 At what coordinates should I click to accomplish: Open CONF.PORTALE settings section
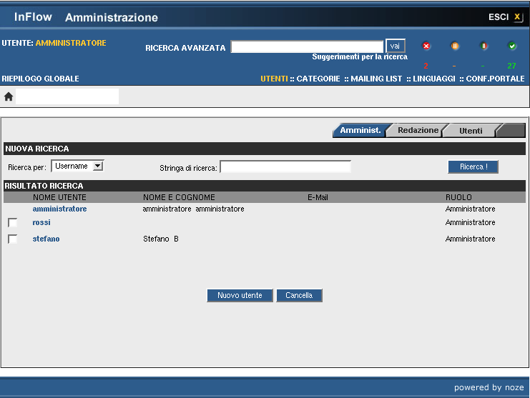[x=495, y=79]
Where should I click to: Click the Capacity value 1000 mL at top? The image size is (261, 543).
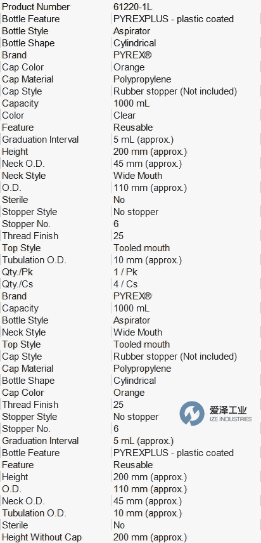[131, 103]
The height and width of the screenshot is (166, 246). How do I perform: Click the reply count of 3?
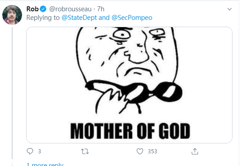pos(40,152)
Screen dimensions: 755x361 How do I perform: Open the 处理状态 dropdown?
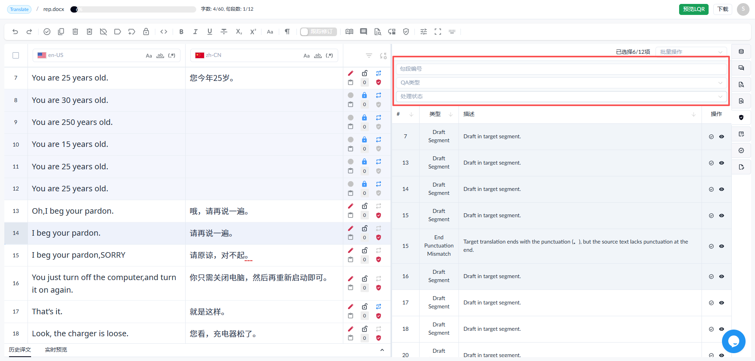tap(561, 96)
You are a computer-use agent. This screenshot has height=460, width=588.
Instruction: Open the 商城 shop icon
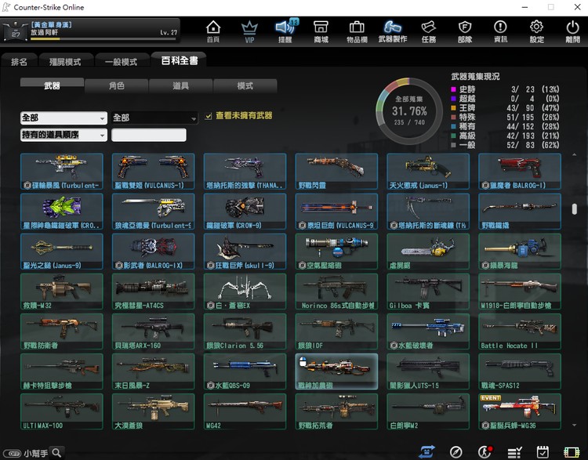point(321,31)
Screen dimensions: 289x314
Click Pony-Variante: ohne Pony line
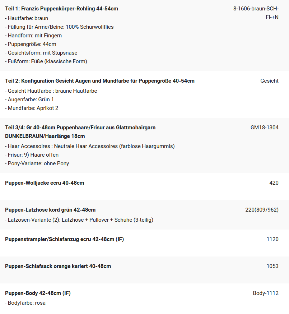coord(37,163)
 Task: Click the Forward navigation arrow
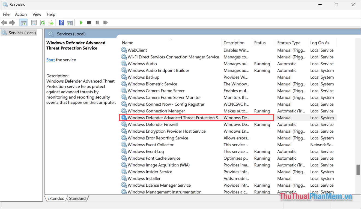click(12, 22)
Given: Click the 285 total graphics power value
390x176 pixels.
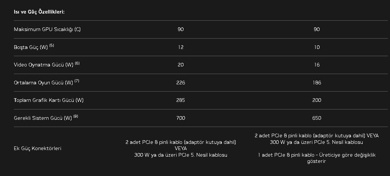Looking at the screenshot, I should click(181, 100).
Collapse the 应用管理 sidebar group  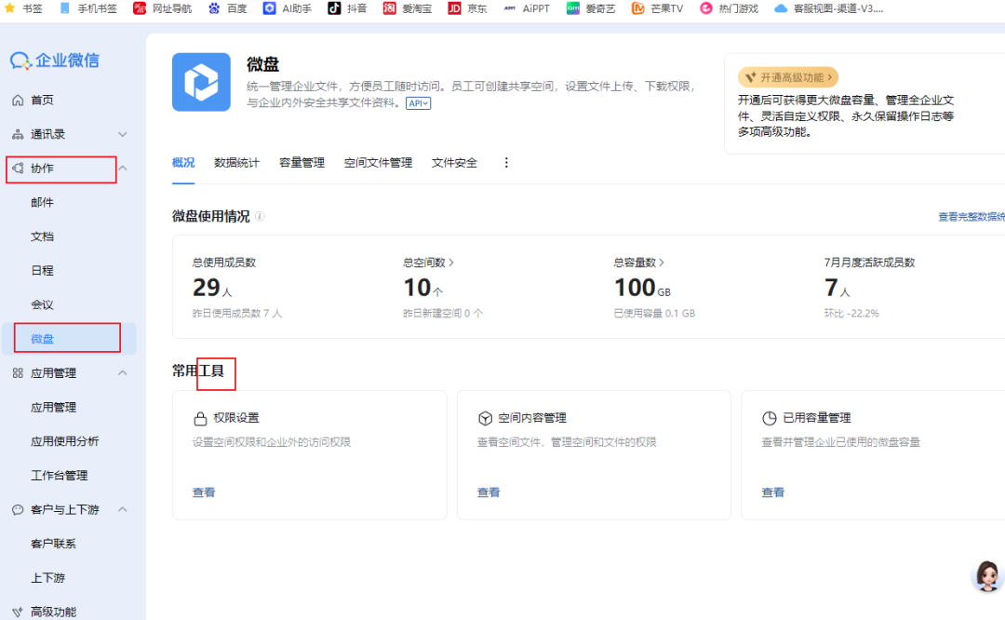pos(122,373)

==================================================

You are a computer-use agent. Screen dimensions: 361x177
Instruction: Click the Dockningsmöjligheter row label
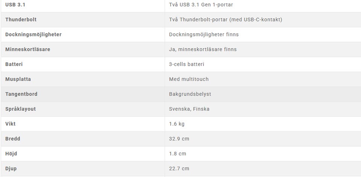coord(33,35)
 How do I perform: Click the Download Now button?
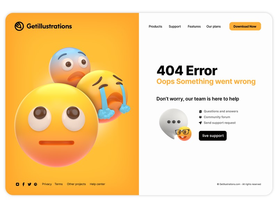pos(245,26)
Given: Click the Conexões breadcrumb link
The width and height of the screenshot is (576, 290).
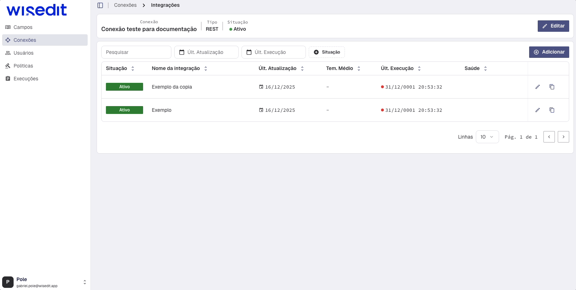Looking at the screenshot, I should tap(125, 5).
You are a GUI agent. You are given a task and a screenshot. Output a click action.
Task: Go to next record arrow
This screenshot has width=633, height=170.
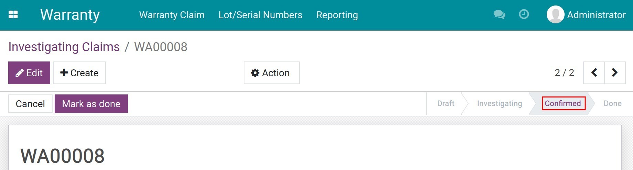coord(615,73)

==================================================

■ **EXERCISE**
Using the material above, transcribe exactly the lines from the one holding "Screen dimensions: 755x361" to the one holding "Given: Click the 285", both ends kept. Do not carry over any pictures.

■ **SOLUTION TO THIS TASK**
Screen dimensions: 755x361 How do I perform: Open the 处理状态 dropdown?
tap(561, 96)
You are a computer-use agent. This screenshot has height=460, width=588.
Instruction: Open the 商城 shop icon
point(321,31)
Screen dimensions: 289x314
Click Pony-Variante: ohne Pony line
coord(37,163)
 Task: Click the Forward navigation arrow
click(12, 22)
Given: Click the 285 total graphics power value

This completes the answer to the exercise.